### Extrait du document
--------------------

Prisons : question d’argent

Nicole Belloubet
(Photo AFP)

La crise des prisons se prolonge dangereusement, soit parce que le gouvernement ne prend pas la mesure de la colère des gardiens, soit parce que, s’il leur donne satisfaction, il va se retrouver avec une dépense énorme, et qu’il n’a pas prévue.

ON SAIT TOUT sur les prisons. Depuis que Valéry Giscard d’Estaing a déclaré solennellement il y a une quarantaine d’années que « la peine, c’est uniquement la détention », on a vu le système carcéral français se dégrader, puis devenir, dans certains cas, parfaitement immonde, infesté de rats et d’insectes, congestionné par l’entassement des détenus, au bord de l’explosion. Les prisonniers constatent que la peine, c’est bien sûr le manque d’hygiène, le manque de respect, le manque d’un minimum vital de confort ; les gardiens sont confrontés à un enfer quotidien et subissent en partie les conditions iniques faites à ceux qu’ils surveillent. Un scandale sur lequel l’opinion, qui se moque un peu du sort des repris de justice, a jeté un voile.

Une indignité nationale.

Les surveillants ont lancé l’alarme à plusieurs reprises. La dégradation des conditions de vie dans nos prisons a été lente mais sûre. Elle traduit une indignité nationale qui ne soulève que l’indifférence. C’est une crise qui, depuis très longtemps, mérite un  effort financier considérable, la construction de prisons neuves et fonctionnelles, la rénovation des anciennes, et surtout un peuplement raisonnable des cellules où il n’est pas rare, aujourd’hui, que des détenus dorment sur des matelas ou qu’ils se retrouvent à plusieurs dans une boîte à sardines. Il ne s’agit pas de traiter la détention par l’angélisme : si les doléances des prisonniers sont justifiées, la violence qui en découle ne l’est pas. En outre, mettre dans les mêmes prisons détenus de droit commun et anciens djihadistes décidés à faire le mal quoi qu’il leur en coûte, est une mauvaise idée. On a tenté de séparer les terroristes islamistes des autres, on a renoncé à l’expérience. Le terrorisme reste en France un sujet grave, qu’il faut traiter d’une manière spécifique. On ne le combattra pas en laissant les djihadistes contaminer les prisonniers qui ne sont pas concernés par l’islamisme.

--------------------

### Enregistrements affichés
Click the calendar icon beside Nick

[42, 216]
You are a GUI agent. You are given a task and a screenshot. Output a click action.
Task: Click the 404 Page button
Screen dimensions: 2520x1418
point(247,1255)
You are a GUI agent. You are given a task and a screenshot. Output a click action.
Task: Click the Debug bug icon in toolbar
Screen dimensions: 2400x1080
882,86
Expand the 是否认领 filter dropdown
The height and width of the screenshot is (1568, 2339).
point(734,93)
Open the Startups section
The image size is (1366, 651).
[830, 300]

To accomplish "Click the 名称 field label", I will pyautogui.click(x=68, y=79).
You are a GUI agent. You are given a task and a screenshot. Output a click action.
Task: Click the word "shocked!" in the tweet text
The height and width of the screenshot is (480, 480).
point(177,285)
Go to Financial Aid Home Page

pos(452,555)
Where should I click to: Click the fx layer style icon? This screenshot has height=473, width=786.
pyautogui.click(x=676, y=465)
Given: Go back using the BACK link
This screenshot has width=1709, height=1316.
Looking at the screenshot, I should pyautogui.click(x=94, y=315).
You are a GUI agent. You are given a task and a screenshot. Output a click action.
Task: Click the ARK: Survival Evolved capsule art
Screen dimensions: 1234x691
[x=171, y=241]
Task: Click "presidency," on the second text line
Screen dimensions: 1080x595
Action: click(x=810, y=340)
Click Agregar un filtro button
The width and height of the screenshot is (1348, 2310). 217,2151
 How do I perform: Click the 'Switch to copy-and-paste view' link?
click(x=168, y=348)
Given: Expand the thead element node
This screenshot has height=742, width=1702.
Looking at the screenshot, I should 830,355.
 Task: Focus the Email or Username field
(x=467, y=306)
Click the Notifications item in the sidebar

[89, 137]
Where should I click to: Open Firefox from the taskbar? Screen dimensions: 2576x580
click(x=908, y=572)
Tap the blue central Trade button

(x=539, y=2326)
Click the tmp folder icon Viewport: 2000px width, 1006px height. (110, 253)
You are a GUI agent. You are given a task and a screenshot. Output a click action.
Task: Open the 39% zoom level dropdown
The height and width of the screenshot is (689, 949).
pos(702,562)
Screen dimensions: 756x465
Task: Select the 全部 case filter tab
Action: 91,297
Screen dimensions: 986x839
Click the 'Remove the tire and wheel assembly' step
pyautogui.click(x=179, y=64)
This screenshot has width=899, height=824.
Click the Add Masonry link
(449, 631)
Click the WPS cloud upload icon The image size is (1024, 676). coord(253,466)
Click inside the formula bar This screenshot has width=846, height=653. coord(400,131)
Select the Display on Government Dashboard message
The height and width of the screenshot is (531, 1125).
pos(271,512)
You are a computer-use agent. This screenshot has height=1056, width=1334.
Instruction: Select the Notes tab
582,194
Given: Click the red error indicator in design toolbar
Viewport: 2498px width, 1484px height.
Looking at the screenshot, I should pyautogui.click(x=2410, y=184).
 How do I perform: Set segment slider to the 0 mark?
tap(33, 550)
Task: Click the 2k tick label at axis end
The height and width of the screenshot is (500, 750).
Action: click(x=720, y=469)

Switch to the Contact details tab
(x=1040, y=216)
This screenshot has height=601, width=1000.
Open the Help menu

--------------------

### Travail demandé
1. Dites si chacune des affirmations suivantes est conforme à l'article sur les prisons, en répondant par oui ou par non et en citant les mots de l'article qui en décident.
(a) La dégradation des conditions de vie dans les prisons a été rapide.
(b) On a renoncé à séparer les terroristes islamistes des autres détenus.
(c) La violence des prisonniers est justifiée.
2. Citez l'article sur les prisons depuis « ON SAIT TOUT » jusqu'à « jeté un voile. », sans rien omettre entre les deux.

### Corrigé détaillé
1.
(a) Non : « La dégradation des conditions de vie dans nos prisons a été lente mais sûre. »
(b) Oui : « On a tenté de séparer les terroristes islamistes des autres, on a renoncé à l’expérience. »
(c) Non : « si les doléances des prisonniers sont justifiées, la violence qui en découle ne l’est pas. »

2.
ON SAIT TOUT sur les prisons. Depuis que Valéry Giscard d’Estaing a déclaré solennellement il y a une quarantaine d’années que « la peine, c’est uniquement la détention », on a vu le système carcéral français se dégrader, puis devenir, dans certains cas, parfaitement immonde, infesté de rats et d’insectes, congestionné par l’entassement des détenus, au bord de l’explosion. Les prisonniers constatent que la peine, c’est bien sûr le manque d’hygiène, le manque de respect, le manque d’un minimum vital de confort ; les gardiens sont confrontés à un enfer quotidien et subissent en partie les conditions iniques faites à ceux qu’ils surveillent. Un scandale sur lequel l’opinion, qui se moque un peu du sort des repris de justice, a jeté un voile.